What does that mean? There is a possible world (ours!) where we do not enjoy God’s beatific vision, but it is not pure torment and misery. Therefore such a state of affairs is possible in this existence, and therefore it is possible in the afterlife. As you like to bring it up, God can only be restrained by logical contradictions. Your only problem is that you see a logical contradiction where there is none.
As obstacles go, displeasure at the concept of hell is a rather minor one.
It depends. There are many people whose major concern is the contradiction between “love” and eternal torture. No one is qualified to decide what is a “major” problem or a “minor” one for someone else.
But, alas, the Church is not God’s editor, only His letter carrier.
That statement would be wonderfully reinforced by some evidence. As is, it does not contain any convincing value.

Vera_Ljuba
 
It is always a happy moment when there is an agreement. 🤷 🙂
Indeed. 👍
But you did.
Nope.

I think you must have missed this post:
forums.catholic-questions.org/showpost.php?p=14165060&postcount=684
If the soul is “immortal” in the sense that it will continue to exist, even if God decides not to sustain it any more, than you have a poor understanding of God’s sustenance of everything that is “outside” God.
Who has said that the soul could continue to exist “even if God decides not to sustain it anymore”?
Well, I don’t want to sound profane, but in these days, there is perfectly accepted answer, which would be: “We can always have friendship with benefits”.
And that indeed, would be profanity sine fine. Or…hell.

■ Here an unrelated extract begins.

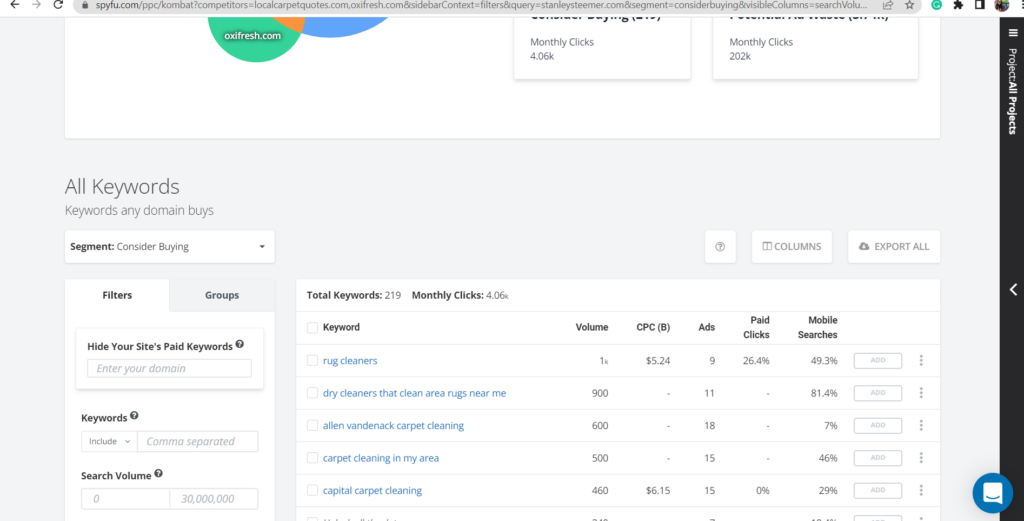The image size is (1024, 521).
Task: Select checkbox for carpet cleaning in my area
Action: 313,458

Thank you for proving my point. 🙂
Imagine if you asked your neighbor if you and he can be friends, and he answers: “There can be middle ground; we can have a mutual non-aggression agreement, but no friendship”.
This indicates such an impoverished understanding of the Godhead.
Life is loaded with gray areas, and there is no reason why the afterlife should be a “black-and-white” place.
This sounds so…black and white. 🙂

“There are some things in life which are gray, therefore the afterlife must be gray!”
(Oh, and Vera indicates a female poster, even though I would not hesitate to propose a marriage to a boyfriend.)
Fair enough.

I thought it might be a reference to the Italian “Truth”,which could, of course taken by a man.
What does that mean? There is a possible world (ours!) where we do not enjoy God’s beatific vision, but it is not pure torment and misery.
An icon points to what is actually real.

We have icons of the beatific vision in the Mass, in the faces of our children or of our Beloved…

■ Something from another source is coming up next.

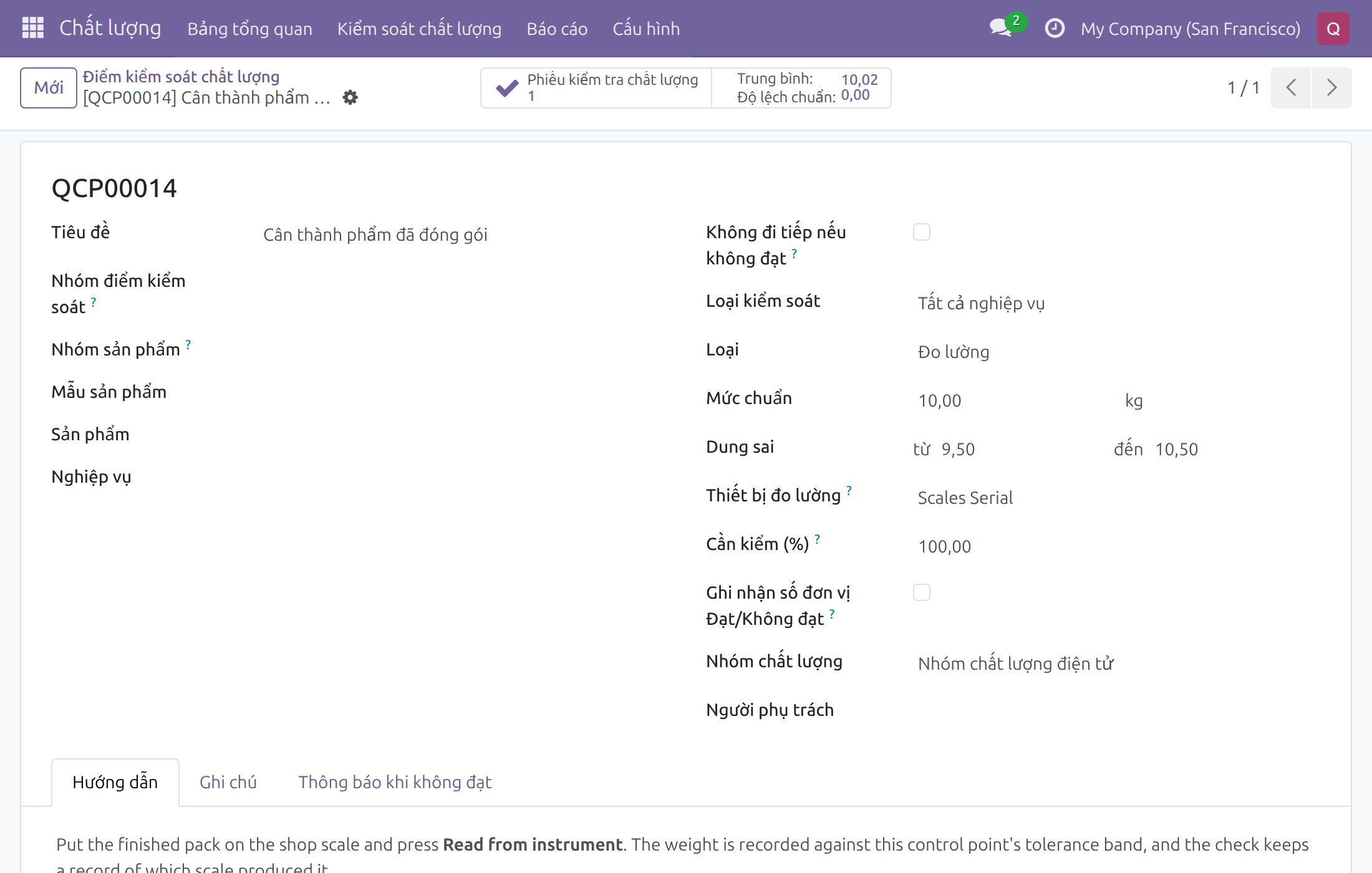Open the actions gear icon

click(350, 97)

And we see icons of hell in child soldiers in Uganda being told to execute their mothers to demonstrate their fealty. Hellish, to be sure.
It depends. There are many people whose major concern is the contradiction between “love” and eternal torture. No one is qualified to decide what is a “major” problem or a “minor” one for someone else.
Firstly, there is no contradiction. To use your sentiments: you seem to be seeing a contradiction where there is none. 🙂

God’s love is ever present, shining on the souls of those who find it odious.

Secondly, I’m going out on a limb and going to venture that it’s not a major obstacle for you. I am going to say that you, too, have an issue below the belt that is the reason you’re not a Believer.

Or it’s an emotional one, like for fladreamer
That statement would be wonderfully reinforced by some evidence. As is, it does not contain any convincing value.
Vera_Ljuba
What would that evidence look like to you, Vera?